Bloomberg popped up on my radar again last week. First, there were the two wealthy businesswomen prevailing by a lot after spending a lot in California. Then the Mayor released his annual public city financial statement last Friday, allowing reporters two hours to read the documents. Not very transparent, to use the good government slogan du jour. Last and separately, the U.S. Supreme Court last week refused to hear a case that overturned that part of the Arizona "Clean Money" law that provided additional public funding to qualified candidates running against multi-millionaires.

The problem of self-funded candidates is now not high on reformers' lists; there's too much else to worry about. And those who benefit from the status quo have an array of defenses to justify it: it's their money...it's constitutional because speech is money...it's expensive to run ads...it's not corrupting like special interest money...it doesn't guarantee victory.
True, money doesn't guarantee victory -- if Pat Buchanan ran for mayor in NYC with $200 million, he wouldn't get elected.
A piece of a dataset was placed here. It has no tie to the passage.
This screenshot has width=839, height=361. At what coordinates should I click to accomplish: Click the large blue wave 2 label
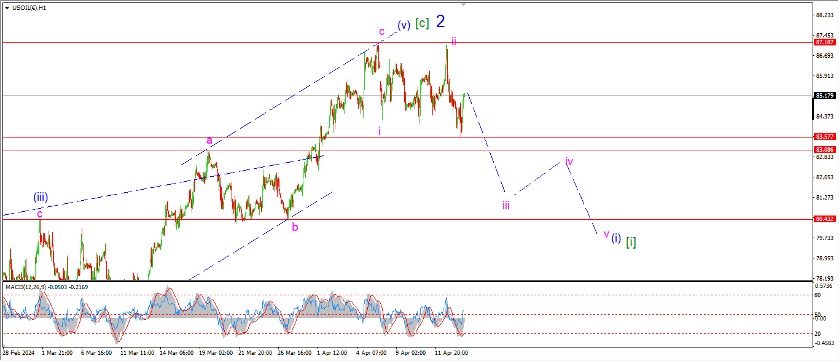pyautogui.click(x=440, y=22)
But these rationales ignore the larger realities. First, for these candidates, such spending is necessary though not sufficient. Anyone who argues that he or Whitman or Fiorina would have won without their bank accounts is pulling your leg. Who's favored if the world's 100th ranked tennis player gets five serves per point while Roger Federer gets just one? Rob Simmons knew the answer.

Second, self-funding is not classically corrupt like the appearance or fact of quid pro quo politics when big money interests give big donations with strings attached. But what about a Mayor giving $1.3 million to the eccentric (and originally anti-semitic) Independence Party in order to win their lines and votes, which totaled more than his margin of victory in 2001?
And third, the more billionaire candidates run and win and serve because of their undeniable financial edge, the more democracy evolves into plutocracy. Let's look ahead 10 or 20 years. Every cycle we'll surely see more such one-sided financial disparities. with more predictable results. The quiet casualties are tens of thousands of talented women and men who will never run and serve because they're priced out of the process. Are candidates like Chuck Schumer and Kirsten Gillibrand -- originally no-names who worked their way up -- going to be extinct? Are we really going back to the future when rich people openly bought offices in the Gilded Age before the direct election of senators?

Mike Bloomberg is smart, focused, popular -- and a largely successful mayor. But winning a lottery is not an argument for the system of lotteries -- and there are two sides to having a modern Medici. For he's also the avatar of a new age of politics dominated not by the checks-and-balances we learned about in high school but too often simply checks. The only solution is a 'tea party' against big spenders so that Congresses pass laws restoring limits on self-funding candidates and presidents pick Supreme Court justices who understand that, contrary to the infamous Citizens United decision earlier this year, money isn't speech.